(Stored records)
====================

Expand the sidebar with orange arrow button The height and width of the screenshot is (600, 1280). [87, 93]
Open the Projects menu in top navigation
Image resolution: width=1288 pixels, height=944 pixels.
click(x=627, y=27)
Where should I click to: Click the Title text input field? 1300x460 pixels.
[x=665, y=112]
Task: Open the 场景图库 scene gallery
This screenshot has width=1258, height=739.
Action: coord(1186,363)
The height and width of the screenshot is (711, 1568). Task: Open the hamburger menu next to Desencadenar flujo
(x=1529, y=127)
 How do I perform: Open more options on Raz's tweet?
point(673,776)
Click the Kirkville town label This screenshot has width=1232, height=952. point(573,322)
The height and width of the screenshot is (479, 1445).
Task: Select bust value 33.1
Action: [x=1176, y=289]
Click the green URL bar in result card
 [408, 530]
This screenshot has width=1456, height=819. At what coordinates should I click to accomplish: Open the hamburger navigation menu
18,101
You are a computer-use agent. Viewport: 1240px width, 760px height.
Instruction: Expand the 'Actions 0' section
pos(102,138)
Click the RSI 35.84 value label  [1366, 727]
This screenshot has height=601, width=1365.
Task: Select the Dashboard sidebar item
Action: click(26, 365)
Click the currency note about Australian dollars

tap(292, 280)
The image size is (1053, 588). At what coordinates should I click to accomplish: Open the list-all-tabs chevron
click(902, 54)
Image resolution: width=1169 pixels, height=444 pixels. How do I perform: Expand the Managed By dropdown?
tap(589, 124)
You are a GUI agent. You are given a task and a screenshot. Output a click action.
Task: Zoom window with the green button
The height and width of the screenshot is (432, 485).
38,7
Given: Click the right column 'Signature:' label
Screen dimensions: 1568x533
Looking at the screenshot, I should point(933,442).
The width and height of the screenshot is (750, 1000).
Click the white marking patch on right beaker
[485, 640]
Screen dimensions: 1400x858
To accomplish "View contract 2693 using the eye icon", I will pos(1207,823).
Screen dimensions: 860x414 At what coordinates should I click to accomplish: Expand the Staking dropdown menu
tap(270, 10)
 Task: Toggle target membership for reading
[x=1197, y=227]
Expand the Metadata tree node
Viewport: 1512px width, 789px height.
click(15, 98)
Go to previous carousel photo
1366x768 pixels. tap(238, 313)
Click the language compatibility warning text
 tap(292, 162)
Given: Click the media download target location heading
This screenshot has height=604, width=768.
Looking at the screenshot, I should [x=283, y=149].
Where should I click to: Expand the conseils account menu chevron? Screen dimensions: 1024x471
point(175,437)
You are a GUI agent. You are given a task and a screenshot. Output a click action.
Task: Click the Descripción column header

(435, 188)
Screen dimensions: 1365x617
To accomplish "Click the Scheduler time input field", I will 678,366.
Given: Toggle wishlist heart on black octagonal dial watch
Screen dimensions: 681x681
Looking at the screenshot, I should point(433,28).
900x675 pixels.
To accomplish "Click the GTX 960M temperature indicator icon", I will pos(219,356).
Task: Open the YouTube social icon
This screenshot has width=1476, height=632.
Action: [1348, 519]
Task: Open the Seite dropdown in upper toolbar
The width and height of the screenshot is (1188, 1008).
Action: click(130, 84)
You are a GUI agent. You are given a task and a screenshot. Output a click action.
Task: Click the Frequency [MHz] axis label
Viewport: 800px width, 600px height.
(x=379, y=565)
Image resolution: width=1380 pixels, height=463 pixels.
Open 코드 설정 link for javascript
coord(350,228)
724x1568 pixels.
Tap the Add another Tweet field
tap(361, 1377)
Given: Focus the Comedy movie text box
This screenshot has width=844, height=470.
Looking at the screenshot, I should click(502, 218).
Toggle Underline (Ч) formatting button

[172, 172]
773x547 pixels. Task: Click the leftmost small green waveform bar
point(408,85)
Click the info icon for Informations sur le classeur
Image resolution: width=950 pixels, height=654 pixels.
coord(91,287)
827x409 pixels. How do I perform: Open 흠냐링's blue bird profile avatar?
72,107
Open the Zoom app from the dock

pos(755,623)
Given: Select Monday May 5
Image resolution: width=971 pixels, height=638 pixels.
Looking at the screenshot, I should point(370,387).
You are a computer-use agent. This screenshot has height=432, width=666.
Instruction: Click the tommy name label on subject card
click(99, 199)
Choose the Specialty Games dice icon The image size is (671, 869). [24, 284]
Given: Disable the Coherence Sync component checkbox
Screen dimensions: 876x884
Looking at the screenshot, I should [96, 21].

====================

DIRECTIONS FOR THIS TASK: Return the whole of the data, character for character.

REPLY TO THE EXERCISE:
Expand the sidebar with orange arrow button The height and width of the screenshot is (600, 1280). [87, 93]
Open the Projects menu in top navigation
Image resolution: width=1288 pixels, height=944 pixels.
click(x=627, y=27)
Where should I click to: Click the Title text input field? 1300x460 pixels.
[x=665, y=112]
Task: Open the 场景图库 scene gallery
This screenshot has width=1258, height=739.
Action: coord(1186,363)
The height and width of the screenshot is (711, 1568). Task: Open the hamburger menu next to Desencadenar flujo
(x=1529, y=127)
 How do I perform: Open more options on Raz's tweet?
point(673,776)
Click the Kirkville town label This screenshot has width=1232, height=952. point(573,322)
The height and width of the screenshot is (479, 1445).
Task: Select bust value 33.1
Action: [x=1176, y=289]
Click the green URL bar in result card
 [408, 530]
This screenshot has width=1456, height=819. At what coordinates should I click to accomplish: Open the hamburger navigation menu
18,101
You are a computer-use agent. Viewport: 1240px width, 760px height.
Instruction: Expand the 'Actions 0' section
pos(102,138)
Click the RSI 35.84 value label  [1366, 727]
This screenshot has height=601, width=1365.
Task: Select the Dashboard sidebar item
Action: click(26, 365)
Click the currency note about Australian dollars

tap(292, 280)
The image size is (1053, 588). At what coordinates should I click to accomplish: Open the list-all-tabs chevron
click(902, 54)
Image resolution: width=1169 pixels, height=444 pixels. How do I perform: Expand the Managed By dropdown?
tap(589, 124)
You are a GUI agent. You are given a task and a screenshot. Output a click action.
Task: Zoom window with the green button
The height and width of the screenshot is (432, 485).
38,7
Given: Click the right column 'Signature:' label
Screen dimensions: 1568x533
Looking at the screenshot, I should point(933,442).
The width and height of the screenshot is (750, 1000).
Click the white marking patch on right beaker
[485, 640]
Screen dimensions: 1400x858
To accomplish "View contract 2693 using the eye icon", I will pos(1207,823).
Screen dimensions: 860x414 At what coordinates should I click to accomplish: Expand the Staking dropdown menu
tap(270, 10)
 Task: Toggle target membership for reading
[x=1197, y=227]
Expand the Metadata tree node
Viewport: 1512px width, 789px height.
click(15, 98)
Go to previous carousel photo
1366x768 pixels. tap(238, 313)
Click the language compatibility warning text
 tap(292, 162)
Given: Click the media download target location heading
This screenshot has height=604, width=768.
Looking at the screenshot, I should [x=283, y=149].
Where should I click to: Expand the conseils account menu chevron? Screen dimensions: 1024x471
point(175,437)
You are a GUI agent. You are given a task and a screenshot. Output a click action.
Task: Click the Descripción column header

(435, 188)
Screen dimensions: 1365x617
To accomplish "Click the Scheduler time input field", I will 678,366.
Given: Toggle wishlist heart on black octagonal dial watch
Screen dimensions: 681x681
Looking at the screenshot, I should point(433,28).
900x675 pixels.
To accomplish "Click the GTX 960M temperature indicator icon", I will pos(219,356).
Task: Open the YouTube social icon
This screenshot has width=1476, height=632.
Action: [1348, 519]
Task: Open the Seite dropdown in upper toolbar
The width and height of the screenshot is (1188, 1008).
Action: click(130, 84)
You are a GUI agent. You are given a task and a screenshot. Output a click action.
Task: Click the Frequency [MHz] axis label
Viewport: 800px width, 600px height.
(x=379, y=565)
Image resolution: width=1380 pixels, height=463 pixels.
Open 코드 설정 link for javascript
coord(350,228)
724x1568 pixels.
Tap the Add another Tweet field
tap(361, 1377)
Given: Focus the Comedy movie text box
This screenshot has width=844, height=470.
Looking at the screenshot, I should click(502, 218).
Toggle Underline (Ч) formatting button

[172, 172]
773x547 pixels. Task: Click the leftmost small green waveform bar
point(408,85)
Click the info icon for Informations sur le classeur
Image resolution: width=950 pixels, height=654 pixels.
coord(91,287)
827x409 pixels. How do I perform: Open 흠냐링's blue bird profile avatar?
72,107
Open the Zoom app from the dock

pos(755,623)
Given: Select Monday May 5
Image resolution: width=971 pixels, height=638 pixels.
Looking at the screenshot, I should point(370,387).
You are a computer-use agent. This screenshot has height=432, width=666.
Instruction: Click the tommy name label on subject card
click(99, 199)
Choose the Specialty Games dice icon The image size is (671, 869). [24, 284]
Given: Disable the Coherence Sync component checkbox
Screen dimensions: 876x884
Looking at the screenshot, I should [96, 21].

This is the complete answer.